#### Task goal:
Go through the entries below and give the number of lines that have the string "will", and only that.

#### Data provided:
—————

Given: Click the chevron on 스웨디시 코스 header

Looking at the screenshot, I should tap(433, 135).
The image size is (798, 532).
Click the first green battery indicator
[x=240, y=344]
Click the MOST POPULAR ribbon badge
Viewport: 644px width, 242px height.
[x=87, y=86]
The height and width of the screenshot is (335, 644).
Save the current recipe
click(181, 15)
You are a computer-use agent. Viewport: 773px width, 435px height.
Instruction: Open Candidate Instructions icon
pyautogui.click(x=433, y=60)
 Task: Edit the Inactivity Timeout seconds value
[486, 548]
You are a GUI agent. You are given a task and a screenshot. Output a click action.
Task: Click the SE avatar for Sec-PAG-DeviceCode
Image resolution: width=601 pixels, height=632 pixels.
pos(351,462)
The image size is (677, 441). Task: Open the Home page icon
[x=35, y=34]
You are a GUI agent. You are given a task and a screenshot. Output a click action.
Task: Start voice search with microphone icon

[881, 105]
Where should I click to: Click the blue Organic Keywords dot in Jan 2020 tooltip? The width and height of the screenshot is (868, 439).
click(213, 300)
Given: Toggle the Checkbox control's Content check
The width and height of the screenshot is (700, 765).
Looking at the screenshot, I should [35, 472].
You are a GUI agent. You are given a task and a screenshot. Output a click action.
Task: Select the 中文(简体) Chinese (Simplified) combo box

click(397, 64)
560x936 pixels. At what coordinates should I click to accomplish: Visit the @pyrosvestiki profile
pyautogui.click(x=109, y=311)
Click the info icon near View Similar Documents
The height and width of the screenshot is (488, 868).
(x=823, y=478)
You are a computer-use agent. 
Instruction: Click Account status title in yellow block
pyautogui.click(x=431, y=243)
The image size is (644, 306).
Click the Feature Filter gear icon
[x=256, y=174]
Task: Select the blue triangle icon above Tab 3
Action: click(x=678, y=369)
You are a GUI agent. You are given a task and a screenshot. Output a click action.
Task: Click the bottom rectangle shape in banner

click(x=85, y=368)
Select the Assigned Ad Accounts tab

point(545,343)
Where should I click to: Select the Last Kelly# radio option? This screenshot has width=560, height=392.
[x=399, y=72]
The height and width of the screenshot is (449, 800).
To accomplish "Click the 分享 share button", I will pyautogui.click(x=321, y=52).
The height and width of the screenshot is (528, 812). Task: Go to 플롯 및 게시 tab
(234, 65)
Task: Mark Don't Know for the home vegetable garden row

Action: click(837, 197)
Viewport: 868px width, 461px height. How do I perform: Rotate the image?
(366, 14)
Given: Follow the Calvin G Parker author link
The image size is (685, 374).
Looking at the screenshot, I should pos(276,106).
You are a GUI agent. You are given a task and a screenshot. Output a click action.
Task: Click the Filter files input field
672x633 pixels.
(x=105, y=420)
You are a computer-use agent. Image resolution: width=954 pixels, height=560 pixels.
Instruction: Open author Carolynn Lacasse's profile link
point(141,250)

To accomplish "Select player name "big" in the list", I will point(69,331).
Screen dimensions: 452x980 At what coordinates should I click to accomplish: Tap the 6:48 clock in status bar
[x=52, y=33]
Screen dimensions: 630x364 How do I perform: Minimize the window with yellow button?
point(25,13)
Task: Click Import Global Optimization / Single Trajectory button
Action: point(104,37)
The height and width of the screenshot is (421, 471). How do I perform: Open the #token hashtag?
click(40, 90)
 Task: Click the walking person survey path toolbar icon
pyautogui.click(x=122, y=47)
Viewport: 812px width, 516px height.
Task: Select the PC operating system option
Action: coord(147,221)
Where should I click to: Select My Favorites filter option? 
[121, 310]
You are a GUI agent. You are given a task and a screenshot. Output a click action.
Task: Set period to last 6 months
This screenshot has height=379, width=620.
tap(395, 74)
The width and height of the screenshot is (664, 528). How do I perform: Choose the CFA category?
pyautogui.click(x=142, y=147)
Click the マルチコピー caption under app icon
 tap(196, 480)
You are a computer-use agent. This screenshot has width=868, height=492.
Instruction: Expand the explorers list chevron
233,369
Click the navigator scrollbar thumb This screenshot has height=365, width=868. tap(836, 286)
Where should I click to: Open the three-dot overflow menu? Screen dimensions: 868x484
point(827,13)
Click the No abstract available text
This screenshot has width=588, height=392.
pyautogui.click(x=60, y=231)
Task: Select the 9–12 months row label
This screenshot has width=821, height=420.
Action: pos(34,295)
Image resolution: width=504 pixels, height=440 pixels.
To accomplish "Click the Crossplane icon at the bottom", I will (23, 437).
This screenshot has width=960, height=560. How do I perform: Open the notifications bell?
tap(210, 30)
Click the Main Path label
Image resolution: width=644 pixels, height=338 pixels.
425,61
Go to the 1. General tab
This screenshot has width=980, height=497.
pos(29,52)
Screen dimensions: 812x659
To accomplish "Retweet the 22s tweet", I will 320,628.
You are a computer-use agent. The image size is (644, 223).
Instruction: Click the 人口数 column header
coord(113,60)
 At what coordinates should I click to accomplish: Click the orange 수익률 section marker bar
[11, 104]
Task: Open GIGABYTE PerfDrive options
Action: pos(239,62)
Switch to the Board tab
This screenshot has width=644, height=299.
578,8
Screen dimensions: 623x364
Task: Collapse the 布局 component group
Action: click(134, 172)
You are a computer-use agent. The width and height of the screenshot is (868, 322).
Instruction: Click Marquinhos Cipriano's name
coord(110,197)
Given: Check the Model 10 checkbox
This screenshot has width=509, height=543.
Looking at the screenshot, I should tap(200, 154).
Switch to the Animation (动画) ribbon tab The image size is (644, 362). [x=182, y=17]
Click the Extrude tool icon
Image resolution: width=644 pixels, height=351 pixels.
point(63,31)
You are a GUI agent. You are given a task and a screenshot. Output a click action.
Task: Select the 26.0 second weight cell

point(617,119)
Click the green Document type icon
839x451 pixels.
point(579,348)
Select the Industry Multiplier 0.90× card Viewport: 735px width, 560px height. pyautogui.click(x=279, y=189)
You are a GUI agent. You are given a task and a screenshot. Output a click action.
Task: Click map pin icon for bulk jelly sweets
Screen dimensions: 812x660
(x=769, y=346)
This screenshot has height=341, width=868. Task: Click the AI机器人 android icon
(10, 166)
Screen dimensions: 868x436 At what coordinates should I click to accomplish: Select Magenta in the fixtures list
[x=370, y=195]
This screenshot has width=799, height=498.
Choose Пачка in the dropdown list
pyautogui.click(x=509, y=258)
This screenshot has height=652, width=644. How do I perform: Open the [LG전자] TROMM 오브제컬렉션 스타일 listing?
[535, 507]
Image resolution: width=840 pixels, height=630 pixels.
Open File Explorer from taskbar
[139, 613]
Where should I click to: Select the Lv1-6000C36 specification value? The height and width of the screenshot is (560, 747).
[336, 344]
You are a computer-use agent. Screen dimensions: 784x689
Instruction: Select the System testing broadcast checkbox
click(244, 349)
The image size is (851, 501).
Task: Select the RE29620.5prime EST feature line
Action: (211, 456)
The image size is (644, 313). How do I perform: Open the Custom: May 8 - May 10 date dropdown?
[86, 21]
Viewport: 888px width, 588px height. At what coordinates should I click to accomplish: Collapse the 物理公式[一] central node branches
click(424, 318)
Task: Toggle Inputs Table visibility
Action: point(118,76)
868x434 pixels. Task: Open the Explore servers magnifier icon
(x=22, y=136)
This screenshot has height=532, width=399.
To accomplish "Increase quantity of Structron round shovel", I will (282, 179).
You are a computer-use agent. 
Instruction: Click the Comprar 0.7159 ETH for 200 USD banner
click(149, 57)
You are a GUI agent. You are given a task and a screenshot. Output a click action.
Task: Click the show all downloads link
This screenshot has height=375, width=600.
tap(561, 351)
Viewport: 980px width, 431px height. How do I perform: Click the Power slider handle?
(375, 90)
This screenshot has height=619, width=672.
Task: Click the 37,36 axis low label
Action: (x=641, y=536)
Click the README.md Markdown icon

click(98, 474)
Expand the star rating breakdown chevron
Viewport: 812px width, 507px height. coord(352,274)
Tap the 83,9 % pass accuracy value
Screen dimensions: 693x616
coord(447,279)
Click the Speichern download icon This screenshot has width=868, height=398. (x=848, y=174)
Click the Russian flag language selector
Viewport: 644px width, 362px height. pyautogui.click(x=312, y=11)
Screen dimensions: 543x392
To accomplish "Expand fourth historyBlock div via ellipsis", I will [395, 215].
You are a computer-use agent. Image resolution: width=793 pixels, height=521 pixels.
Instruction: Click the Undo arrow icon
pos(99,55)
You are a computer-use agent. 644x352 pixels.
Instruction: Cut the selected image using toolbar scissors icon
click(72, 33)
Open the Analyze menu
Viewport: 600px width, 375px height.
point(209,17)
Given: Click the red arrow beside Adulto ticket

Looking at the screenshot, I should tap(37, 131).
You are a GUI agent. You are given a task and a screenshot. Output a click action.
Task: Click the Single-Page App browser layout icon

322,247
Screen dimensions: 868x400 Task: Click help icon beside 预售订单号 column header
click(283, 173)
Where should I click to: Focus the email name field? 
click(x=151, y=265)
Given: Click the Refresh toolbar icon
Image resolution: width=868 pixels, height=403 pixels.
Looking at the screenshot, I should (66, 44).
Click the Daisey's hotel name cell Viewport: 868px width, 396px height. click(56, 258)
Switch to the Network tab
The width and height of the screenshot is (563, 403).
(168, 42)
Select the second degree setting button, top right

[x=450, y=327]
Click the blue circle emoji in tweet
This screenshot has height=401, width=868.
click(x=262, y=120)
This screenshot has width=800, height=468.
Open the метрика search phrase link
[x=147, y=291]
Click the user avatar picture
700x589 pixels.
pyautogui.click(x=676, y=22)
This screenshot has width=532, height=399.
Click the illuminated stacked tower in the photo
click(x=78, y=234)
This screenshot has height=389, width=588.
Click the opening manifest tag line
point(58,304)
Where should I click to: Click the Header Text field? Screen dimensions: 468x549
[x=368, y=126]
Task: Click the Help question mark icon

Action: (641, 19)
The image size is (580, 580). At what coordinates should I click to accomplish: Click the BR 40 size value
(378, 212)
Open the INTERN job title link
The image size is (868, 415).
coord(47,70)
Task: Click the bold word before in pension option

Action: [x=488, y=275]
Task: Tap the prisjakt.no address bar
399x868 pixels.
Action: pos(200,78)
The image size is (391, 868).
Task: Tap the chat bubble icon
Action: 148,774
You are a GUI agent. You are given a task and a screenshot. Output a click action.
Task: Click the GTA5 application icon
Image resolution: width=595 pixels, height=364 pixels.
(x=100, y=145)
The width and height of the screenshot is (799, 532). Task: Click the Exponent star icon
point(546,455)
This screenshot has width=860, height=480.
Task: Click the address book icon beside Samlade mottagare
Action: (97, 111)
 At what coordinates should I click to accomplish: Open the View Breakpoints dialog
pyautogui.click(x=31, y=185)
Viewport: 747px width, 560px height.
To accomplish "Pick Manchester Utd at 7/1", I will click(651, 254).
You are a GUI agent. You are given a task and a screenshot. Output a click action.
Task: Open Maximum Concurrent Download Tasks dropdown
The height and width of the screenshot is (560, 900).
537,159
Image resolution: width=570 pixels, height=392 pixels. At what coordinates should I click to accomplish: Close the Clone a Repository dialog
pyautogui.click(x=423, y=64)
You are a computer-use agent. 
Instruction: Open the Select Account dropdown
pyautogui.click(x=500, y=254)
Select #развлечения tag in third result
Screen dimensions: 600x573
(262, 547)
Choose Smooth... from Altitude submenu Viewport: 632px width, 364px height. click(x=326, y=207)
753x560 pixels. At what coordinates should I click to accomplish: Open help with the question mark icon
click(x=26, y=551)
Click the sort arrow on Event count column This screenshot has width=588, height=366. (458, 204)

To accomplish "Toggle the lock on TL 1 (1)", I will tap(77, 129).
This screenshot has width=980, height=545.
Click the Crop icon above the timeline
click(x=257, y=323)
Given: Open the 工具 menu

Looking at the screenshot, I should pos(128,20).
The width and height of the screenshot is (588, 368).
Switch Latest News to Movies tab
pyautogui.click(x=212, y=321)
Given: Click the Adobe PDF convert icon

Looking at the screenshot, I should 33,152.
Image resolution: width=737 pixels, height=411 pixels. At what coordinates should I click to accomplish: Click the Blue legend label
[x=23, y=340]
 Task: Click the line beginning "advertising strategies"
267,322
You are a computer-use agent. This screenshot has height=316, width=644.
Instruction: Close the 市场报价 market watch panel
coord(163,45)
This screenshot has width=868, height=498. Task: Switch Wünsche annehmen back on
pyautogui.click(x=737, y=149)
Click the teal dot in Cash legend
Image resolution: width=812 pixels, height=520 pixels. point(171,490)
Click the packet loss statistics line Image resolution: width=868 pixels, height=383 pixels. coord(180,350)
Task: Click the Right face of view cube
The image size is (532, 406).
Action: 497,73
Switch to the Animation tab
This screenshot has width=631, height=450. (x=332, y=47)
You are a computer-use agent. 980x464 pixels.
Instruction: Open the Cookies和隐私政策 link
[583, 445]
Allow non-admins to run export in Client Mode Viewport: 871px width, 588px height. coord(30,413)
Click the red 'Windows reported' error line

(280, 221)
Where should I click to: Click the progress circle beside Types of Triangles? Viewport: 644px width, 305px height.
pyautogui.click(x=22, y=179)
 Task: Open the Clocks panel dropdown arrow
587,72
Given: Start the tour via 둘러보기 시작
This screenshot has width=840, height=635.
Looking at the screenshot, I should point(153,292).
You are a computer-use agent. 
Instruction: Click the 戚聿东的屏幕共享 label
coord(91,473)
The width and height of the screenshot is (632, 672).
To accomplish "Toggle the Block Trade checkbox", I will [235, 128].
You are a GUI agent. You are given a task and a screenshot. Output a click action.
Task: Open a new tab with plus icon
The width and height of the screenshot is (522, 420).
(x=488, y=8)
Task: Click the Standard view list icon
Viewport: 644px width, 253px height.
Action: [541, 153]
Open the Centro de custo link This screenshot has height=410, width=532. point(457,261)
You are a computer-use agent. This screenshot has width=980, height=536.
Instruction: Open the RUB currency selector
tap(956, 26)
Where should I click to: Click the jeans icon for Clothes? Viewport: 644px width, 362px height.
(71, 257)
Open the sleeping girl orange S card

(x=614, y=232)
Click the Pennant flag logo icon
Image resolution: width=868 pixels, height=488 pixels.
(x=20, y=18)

—————

#### Task result:
9